Question 15
Domain 3: Data Transformation, Cleansing, and QualityA batch transformation needs reference data from a REST API for every product code. Which design is most scalable on Databricks?
Correct answer: A
Explanation
Snapshotting the REST API data to Delta avoids calling the API for every row, which is more scalable for batch processing. Databricks emphasizes using Delta Lake for efficient joins and large-scale transformations, and Spark can join the cached reference data directly instead of repeatedly hitting an external service.
Why each option is right or wrong
A. Snapshot the API data to Delta and join it in Spark
Batch lookups against a REST endpoint would force one external call per product code, which is not a scalable Spark pattern for large batch jobs and creates avoidable latency and rate-limit risk. The Databricks exam guide emphasizes using Spark SQL/PySpark joins on large datasets and Delta Lake for scalable transformations; persisting the reference set to Delta first lets Spark perform an in-cluster join instead of repeatedly invoking the API during the job.

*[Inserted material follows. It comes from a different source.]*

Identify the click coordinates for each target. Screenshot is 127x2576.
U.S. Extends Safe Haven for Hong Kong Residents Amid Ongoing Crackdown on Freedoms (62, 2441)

B. Call the API from a Python UDF for each row
Pandas/Python UDFs run per-row logic and are not a scalable pattern for external API lookups.
C. Use `requests` inside `mapPartitions` for every row in every batch
mapPartitions processes partitions, not every row efficiently for repeated API calls across batches.
D. Query the API from the driver whenever a task completes
Driver-side API calls create a bottleneck and do not scale with distributed task execution.